Das Nachrichtenportal Tut.by schätzt, dass sich am Sonntag allein vor dem "Palast der Unabhängigkeit" 100.000 Menschen versammelten. Am Vortag hatten laut Behörden etwa 4000 Menschen an Protesten teilgenommen. 91 Protestierende seien festgenommen worden, 34 von ihnen in Haftanstalten gesperrt worden. 

Einst stand die weiß-rot-weiße Flagge für die Unabhängigkeit von der Sowjetunion. Inzwischen ist sie Symbol der OppositionBild: picture-alliance/dpa/AP

Die Proteste gegen Machthaber Lukaschenko dauern bereits vier Wochen an. Den wöchentlichen Sonntagsdemonstrationen hatten sich jeweils Hunderttausende Teilnehmer angeschlossen. Auslöser der Massenproteste war die Präsidentenwahl im August, bei der Alexander Lukaschenko - mit dem offiziellen Ergebnis von 80 Prozent der Stimmen - für eine sechste Amtszeit bestätigt worden sein soll. Viele Menschen im Land betrachten das Wahlergebnis als gefälscht und sehen die Oppositionskandidatin Swetlana Tichanowskaja als legitime Siegerin an. Zu den Zielen der Proteste gehören laut Organisatoren die Freilassung von Gefangenen, die strafrechtliche Verfolgung von Polizeigewalt sowie Neuwahlen.

Die EU erkennt das offizielle Wahlergebnis nicht an.

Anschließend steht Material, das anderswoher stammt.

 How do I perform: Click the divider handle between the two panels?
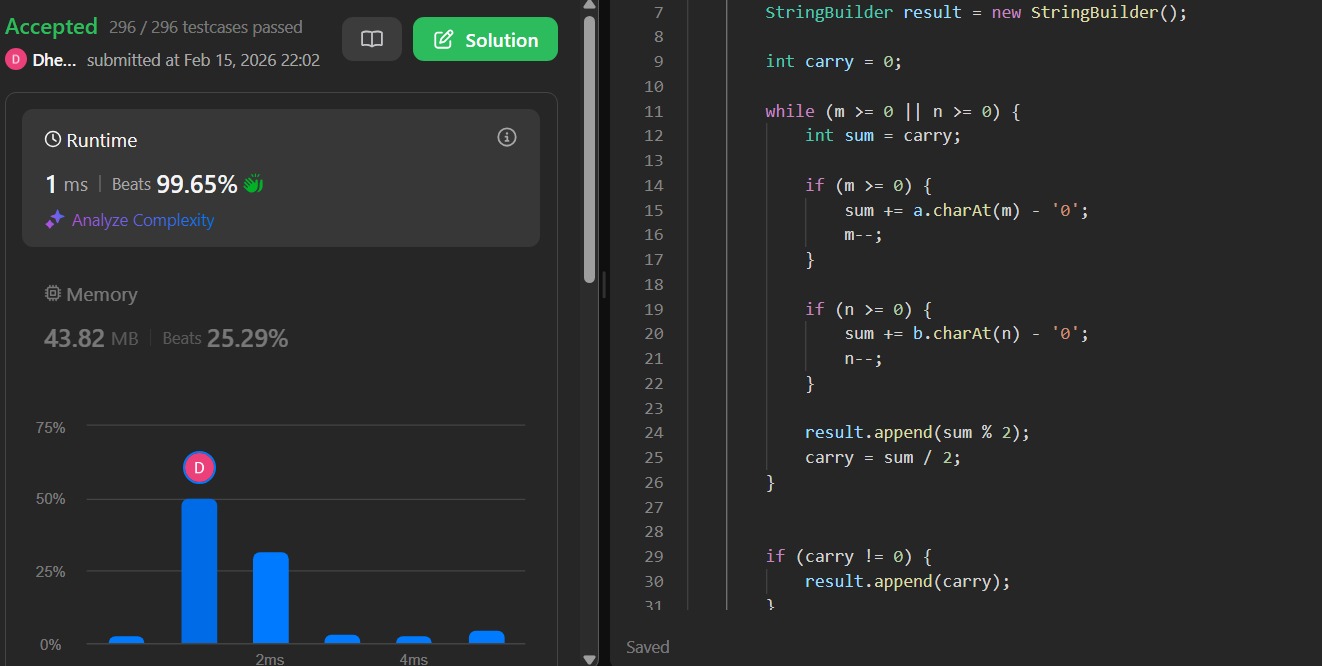pos(603,284)
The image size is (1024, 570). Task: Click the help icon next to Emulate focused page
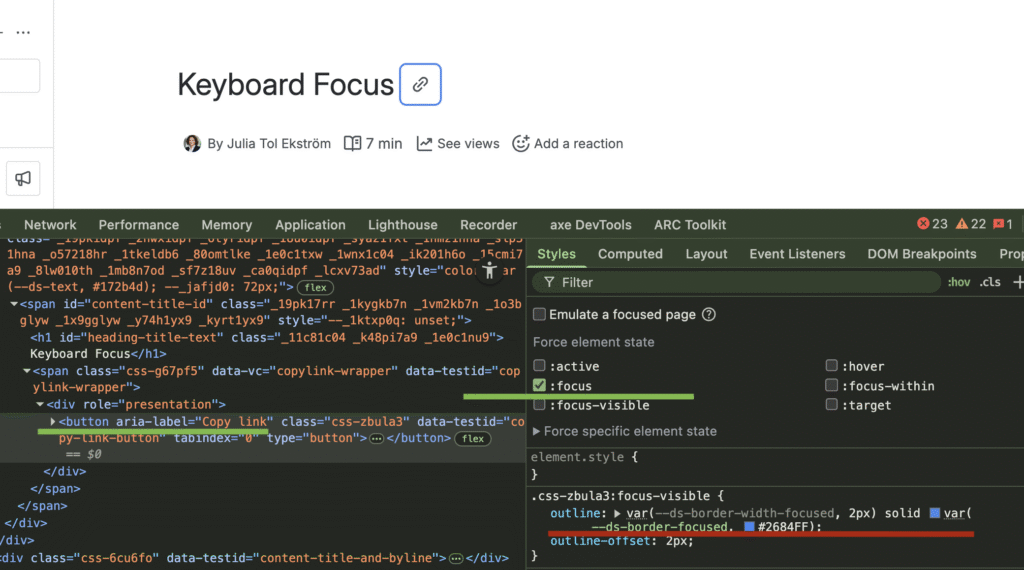(709, 314)
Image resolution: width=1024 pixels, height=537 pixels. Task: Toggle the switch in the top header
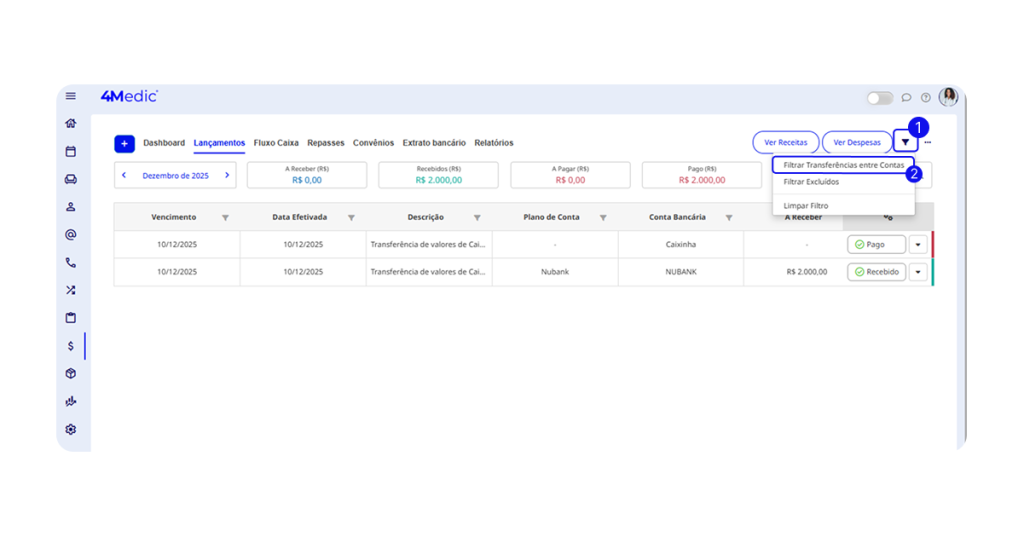point(880,98)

Die EU-Mitglieder Lettland und Estland haben bereits Sanktionen gegen belarussische Regierungsvertreter verhängt, darunter Lukaschenko selbst.

In der "Bild am Sonntag" drohte Bundesaußenminister Heiko Maas der Regierung vor der Demonstration mit Sanktionen: "Ich fordere von Lukaschenko, dass er mit der Opposition verhandelt, dass die Wahl wiederholt wird, dass Lukaschenko sofort damit aufhört, friedliche Demonstranten einzusperren und zu misshandeln, dass er die Menschenrechte und die Pressefreiheit achtet." Unterstützt wird der Präsident von Russland.